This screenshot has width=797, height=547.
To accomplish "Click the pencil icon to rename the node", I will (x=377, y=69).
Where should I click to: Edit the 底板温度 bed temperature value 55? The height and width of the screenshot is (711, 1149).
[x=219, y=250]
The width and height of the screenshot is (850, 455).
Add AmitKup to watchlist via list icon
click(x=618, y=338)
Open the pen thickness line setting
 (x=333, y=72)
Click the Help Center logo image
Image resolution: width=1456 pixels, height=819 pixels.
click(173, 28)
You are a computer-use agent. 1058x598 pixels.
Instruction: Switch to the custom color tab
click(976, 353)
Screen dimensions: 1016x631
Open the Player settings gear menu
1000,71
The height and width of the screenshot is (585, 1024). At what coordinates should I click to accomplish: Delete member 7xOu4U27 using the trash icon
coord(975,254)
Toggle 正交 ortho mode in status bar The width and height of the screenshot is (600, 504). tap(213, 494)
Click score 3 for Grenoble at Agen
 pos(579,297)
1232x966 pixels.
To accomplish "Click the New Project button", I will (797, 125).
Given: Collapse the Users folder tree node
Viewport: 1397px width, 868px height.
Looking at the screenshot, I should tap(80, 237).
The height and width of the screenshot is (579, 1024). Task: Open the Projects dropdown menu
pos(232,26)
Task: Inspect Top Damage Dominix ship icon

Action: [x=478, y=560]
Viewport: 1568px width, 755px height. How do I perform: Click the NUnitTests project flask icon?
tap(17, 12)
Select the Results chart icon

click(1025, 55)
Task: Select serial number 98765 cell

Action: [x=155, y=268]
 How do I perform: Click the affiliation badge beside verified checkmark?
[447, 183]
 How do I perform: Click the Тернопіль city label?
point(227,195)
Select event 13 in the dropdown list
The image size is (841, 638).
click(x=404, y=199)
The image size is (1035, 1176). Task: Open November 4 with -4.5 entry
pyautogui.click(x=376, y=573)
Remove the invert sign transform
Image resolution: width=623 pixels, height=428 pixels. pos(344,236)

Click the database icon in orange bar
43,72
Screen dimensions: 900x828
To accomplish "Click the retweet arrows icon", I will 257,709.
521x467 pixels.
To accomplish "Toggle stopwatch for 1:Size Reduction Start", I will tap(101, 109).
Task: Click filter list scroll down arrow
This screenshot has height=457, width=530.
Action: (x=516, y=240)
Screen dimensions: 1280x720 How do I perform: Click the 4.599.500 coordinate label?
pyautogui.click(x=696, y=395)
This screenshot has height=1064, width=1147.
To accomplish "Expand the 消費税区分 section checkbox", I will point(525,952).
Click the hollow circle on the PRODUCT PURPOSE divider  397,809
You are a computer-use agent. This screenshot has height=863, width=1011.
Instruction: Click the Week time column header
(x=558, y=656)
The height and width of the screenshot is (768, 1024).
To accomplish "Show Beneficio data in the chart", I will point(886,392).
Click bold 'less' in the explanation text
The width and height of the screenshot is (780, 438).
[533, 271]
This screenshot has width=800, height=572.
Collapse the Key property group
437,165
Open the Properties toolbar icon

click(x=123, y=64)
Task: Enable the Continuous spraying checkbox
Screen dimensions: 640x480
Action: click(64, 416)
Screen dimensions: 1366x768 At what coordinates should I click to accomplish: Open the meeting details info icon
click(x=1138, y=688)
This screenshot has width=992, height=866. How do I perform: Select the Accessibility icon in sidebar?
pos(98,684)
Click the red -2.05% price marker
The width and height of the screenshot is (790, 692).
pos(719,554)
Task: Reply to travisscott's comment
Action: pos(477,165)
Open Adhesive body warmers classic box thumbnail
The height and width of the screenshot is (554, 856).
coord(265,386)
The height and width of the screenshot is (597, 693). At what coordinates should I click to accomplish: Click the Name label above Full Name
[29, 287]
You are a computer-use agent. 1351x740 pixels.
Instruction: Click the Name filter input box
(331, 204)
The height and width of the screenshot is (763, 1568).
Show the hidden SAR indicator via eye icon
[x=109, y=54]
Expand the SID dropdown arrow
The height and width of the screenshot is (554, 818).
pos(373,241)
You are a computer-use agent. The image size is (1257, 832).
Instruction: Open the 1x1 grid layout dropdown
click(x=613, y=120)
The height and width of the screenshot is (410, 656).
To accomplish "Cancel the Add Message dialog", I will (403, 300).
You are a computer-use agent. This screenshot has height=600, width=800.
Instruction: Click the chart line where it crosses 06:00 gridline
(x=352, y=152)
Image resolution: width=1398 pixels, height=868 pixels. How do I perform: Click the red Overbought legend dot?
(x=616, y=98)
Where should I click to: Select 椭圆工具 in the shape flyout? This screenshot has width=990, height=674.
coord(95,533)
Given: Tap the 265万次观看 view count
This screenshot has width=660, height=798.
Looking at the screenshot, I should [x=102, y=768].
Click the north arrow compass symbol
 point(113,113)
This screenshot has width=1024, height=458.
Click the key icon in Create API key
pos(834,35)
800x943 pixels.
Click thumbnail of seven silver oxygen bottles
-.-.-
Activity – Repeat all the lines above, keeping them exactly as they are.

Solution to this task –
This screenshot has width=797, height=547.
To accomplish "Click the pencil icon to rename the node", I will (x=377, y=69).
Where should I click to: Edit the 底板温度 bed temperature value 55? The height and width of the screenshot is (711, 1149).
[x=219, y=250]
The width and height of the screenshot is (850, 455).
Add AmitKup to watchlist via list icon
click(x=618, y=338)
Open the pen thickness line setting
 (x=333, y=72)
Click the Help Center logo image
Image resolution: width=1456 pixels, height=819 pixels.
click(173, 28)
You are a computer-use agent. 1058x598 pixels.
Instruction: Switch to the custom color tab
click(976, 353)
Screen dimensions: 1016x631
Open the Player settings gear menu
1000,71
The height and width of the screenshot is (585, 1024). At what coordinates should I click to accomplish: Delete member 7xOu4U27 using the trash icon
coord(975,254)
Toggle 正交 ortho mode in status bar The width and height of the screenshot is (600, 504). tap(213, 494)
Click score 3 for Grenoble at Agen
 pos(579,297)
1232x966 pixels.
To accomplish "Click the New Project button", I will (797, 125).
Given: Collapse the Users folder tree node
Viewport: 1397px width, 868px height.
Looking at the screenshot, I should tap(80, 237).
The height and width of the screenshot is (579, 1024). Task: Open the Projects dropdown menu
pos(232,26)
Task: Inspect Top Damage Dominix ship icon

Action: [x=478, y=560]
Viewport: 1568px width, 755px height. How do I perform: Click the NUnitTests project flask icon?
tap(17, 12)
Select the Results chart icon

click(1025, 55)
Task: Select serial number 98765 cell

Action: [x=155, y=268]
 How do I perform: Click the affiliation badge beside verified checkmark?
[447, 183]
 How do I perform: Click the Тернопіль city label?
point(227,195)
Select event 13 in the dropdown list
The image size is (841, 638).
click(x=404, y=199)
The image size is (1035, 1176). Task: Open November 4 with -4.5 entry
pyautogui.click(x=376, y=573)
Remove the invert sign transform
Image resolution: width=623 pixels, height=428 pixels. pos(344,236)

Click the database icon in orange bar
43,72
Screen dimensions: 900x828
To accomplish "Click the retweet arrows icon", I will 257,709.
521x467 pixels.
To accomplish "Toggle stopwatch for 1:Size Reduction Start", I will tap(101, 109).
Task: Click filter list scroll down arrow
This screenshot has height=457, width=530.
Action: (x=516, y=240)
Screen dimensions: 1280x720 How do I perform: Click the 4.599.500 coordinate label?
pyautogui.click(x=696, y=395)
This screenshot has height=1064, width=1147.
To accomplish "Expand the 消費税区分 section checkbox", I will point(525,952).
Click the hollow circle on the PRODUCT PURPOSE divider  397,809
You are a computer-use agent. This screenshot has height=863, width=1011.
Instruction: Click the Week time column header
(x=558, y=656)
The height and width of the screenshot is (768, 1024).
To accomplish "Show Beneficio data in the chart", I will point(886,392).
Click bold 'less' in the explanation text
The width and height of the screenshot is (780, 438).
[533, 271]
This screenshot has width=800, height=572.
Collapse the Key property group
437,165
Open the Properties toolbar icon

click(x=123, y=64)
Task: Enable the Continuous spraying checkbox
Screen dimensions: 640x480
Action: click(64, 416)
Screen dimensions: 1366x768 At what coordinates should I click to accomplish: Open the meeting details info icon
click(x=1138, y=688)
This screenshot has width=992, height=866. How do I perform: Select the Accessibility icon in sidebar?
pos(98,684)
Click the red -2.05% price marker
The width and height of the screenshot is (790, 692).
pos(719,554)
Task: Reply to travisscott's comment
Action: pos(477,165)
Open Adhesive body warmers classic box thumbnail
The height and width of the screenshot is (554, 856).
coord(265,386)
The height and width of the screenshot is (597, 693). At what coordinates should I click to accomplish: Click the Name label above Full Name
[29, 287]
You are a computer-use agent. 1351x740 pixels.
Instruction: Click the Name filter input box
(331, 204)
The height and width of the screenshot is (763, 1568).
Show the hidden SAR indicator via eye icon
[x=109, y=54]
Expand the SID dropdown arrow
The height and width of the screenshot is (554, 818).
pos(373,241)
You are a computer-use agent. The image size is (1257, 832).
Instruction: Open the 1x1 grid layout dropdown
click(x=613, y=120)
The height and width of the screenshot is (410, 656).
To accomplish "Cancel the Add Message dialog", I will (403, 300).
You are a computer-use agent. This screenshot has height=600, width=800.
Instruction: Click the chart line where it crosses 06:00 gridline
(x=352, y=152)
Image resolution: width=1398 pixels, height=868 pixels. How do I perform: Click the red Overbought legend dot?
(x=616, y=98)
Where should I click to: Select 椭圆工具 in the shape flyout? This screenshot has width=990, height=674.
coord(95,533)
Given: Tap the 265万次观看 view count
This screenshot has width=660, height=798.
Looking at the screenshot, I should [x=102, y=768].
Click the north arrow compass symbol
 point(113,113)
This screenshot has width=1024, height=458.
Click the key icon in Create API key
pos(834,35)
800x943 pixels.
Click thumbnail of seven silver oxygen bottles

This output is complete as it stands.